My father raised me around guns … so I'm really comfortable with them. But I've never been in the military or had any professional training. I just reacted.
Which brings us to Gathering Place and an incident in September, when three members of a group calling itself the Oklahoma Second Amendment Association (OK2A) were kicked out of the park for openly carrying their weapons.
[Timothy] Harper, wearing a red USA hat with the number 45 (denoting Donald Trump, the country’s 45th President) on the side, was open carrying a handgun on his hip when he was evicted from the park. He and at least two others slowly walked backwards out of the park while recording the interaction with officers on their cell phones.
That’s just the kind of paranoia you want armed.
It gets worse.
Other videos by Harper show him sitting armed and open-carrying in a McDonald’s restaurant playground, confronting an alleged drunk driver he says was an illegal immigrant and going into various public buildings and recording his interactions.
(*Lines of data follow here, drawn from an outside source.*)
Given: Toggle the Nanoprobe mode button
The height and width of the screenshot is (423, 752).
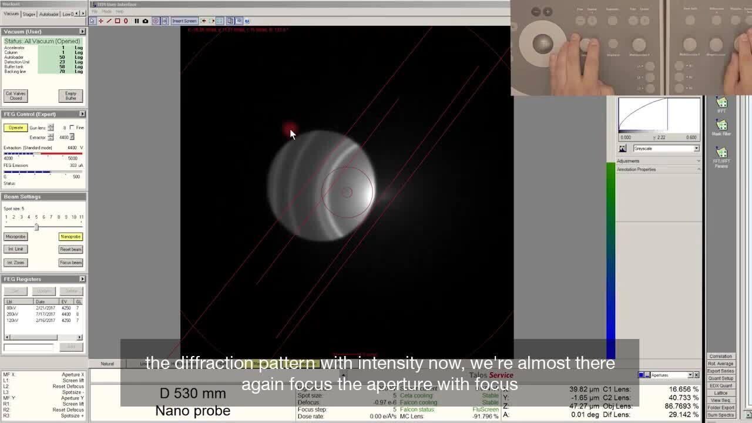Looking at the screenshot, I should coord(71,237).
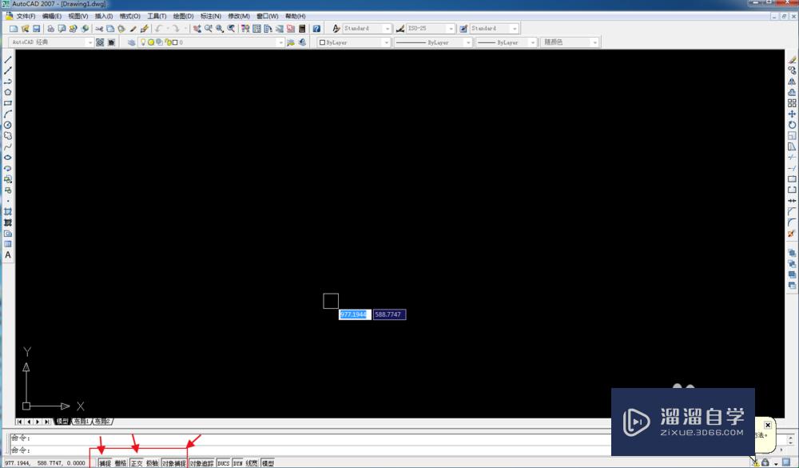Turn on 栅格 grid display
799x468 pixels.
(121, 462)
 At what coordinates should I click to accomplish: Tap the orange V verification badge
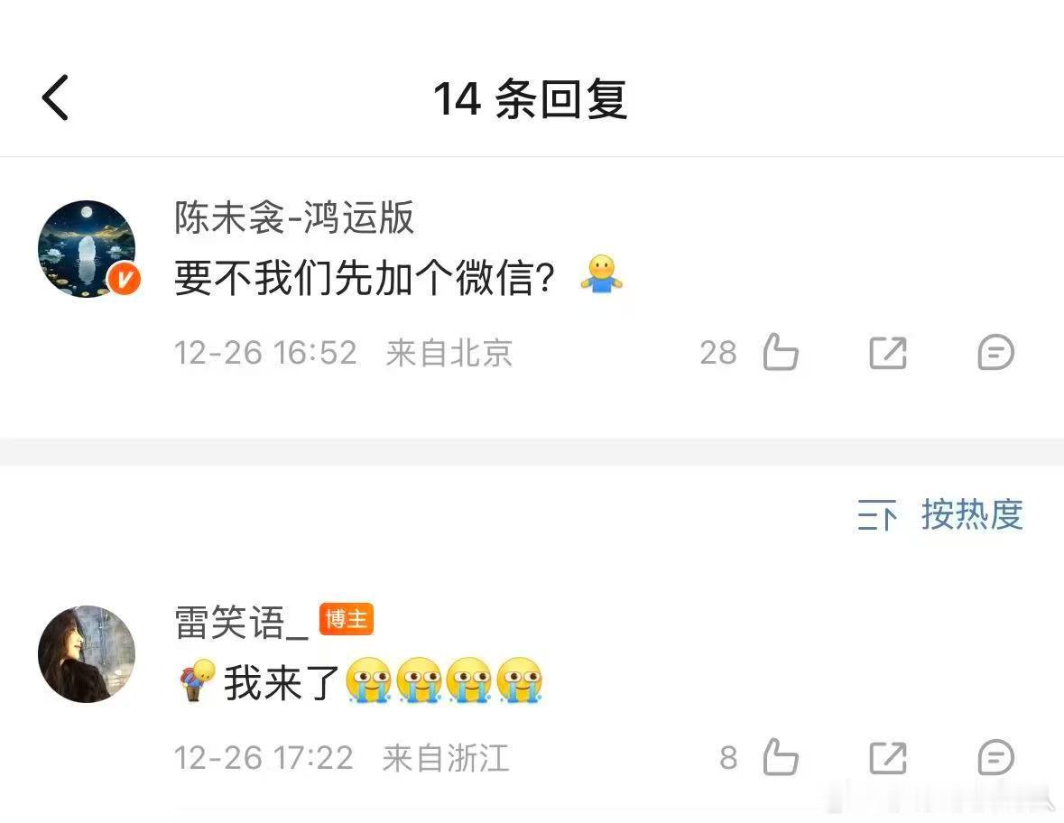pyautogui.click(x=125, y=279)
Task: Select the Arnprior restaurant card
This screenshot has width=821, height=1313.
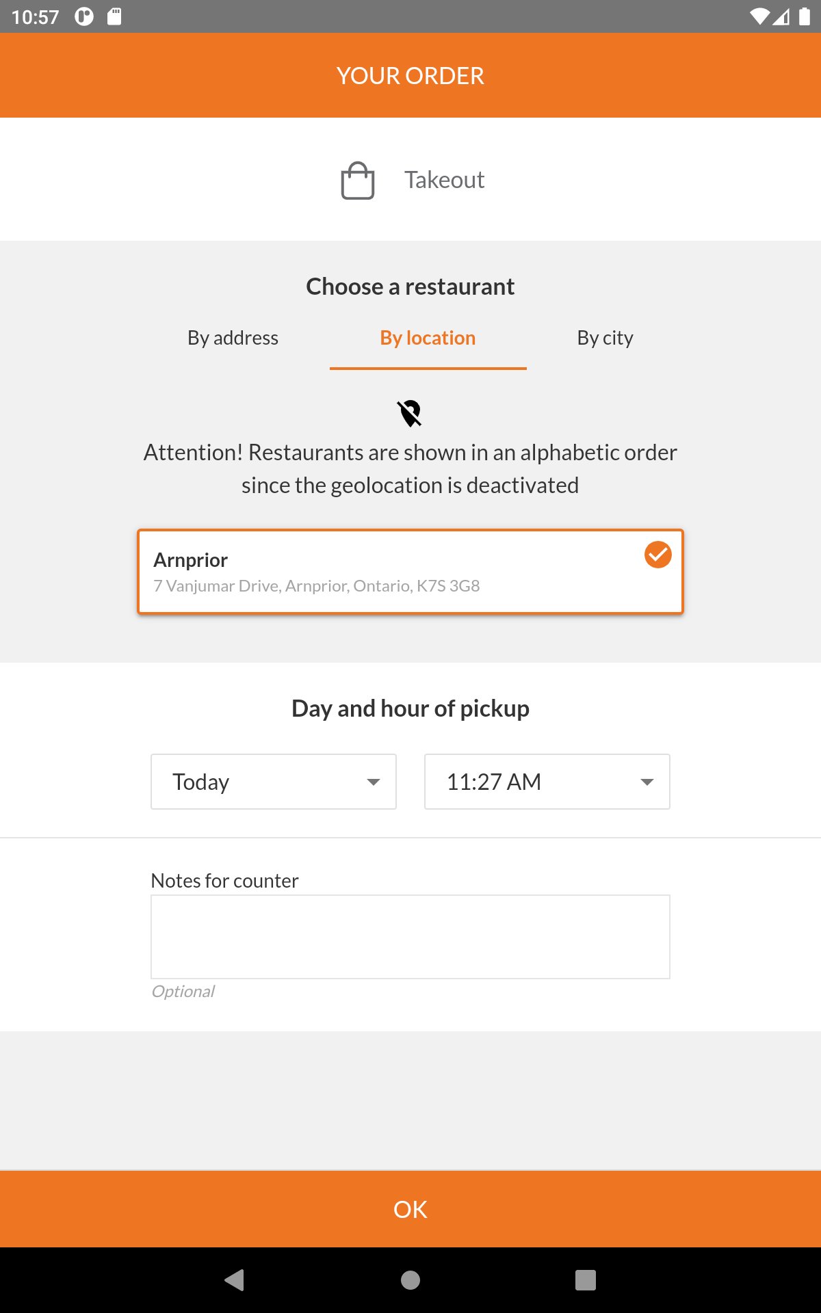Action: (383, 572)
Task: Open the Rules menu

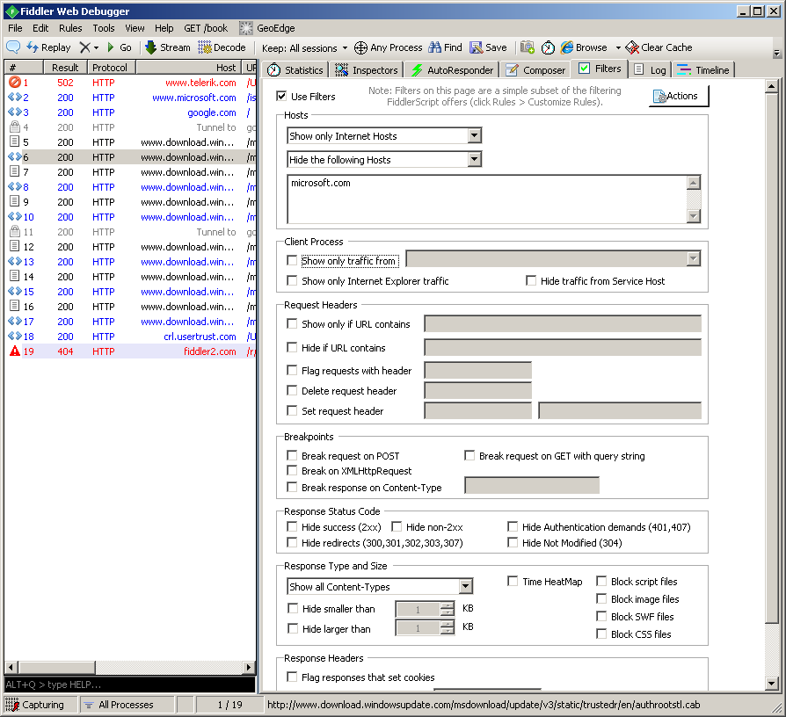Action: point(70,28)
Find me the section in the Second where people like Harper are allowed to moonlight as ATF and ICE officials.
If you think OK2A is about the “peaceful carry of weapons into and through the River Park Trail,” as the association wrote in its letter to Jeff Stava, executive director of Gathering Place, I’ve got a used AR-15 to sell you.
This is about intimidation and the organization’s own self-aggrandizement.
Now that Oklahoma legislators in their infantile wisdom have passed a law that allows open carry in public parks—which Gathering Place may or may not be—OK2A might be on solid legal ground. The park is a private enterprise but was gifted by the George Kaiser Family Foundation in 2014 to River Parks Authority, which is a public entity.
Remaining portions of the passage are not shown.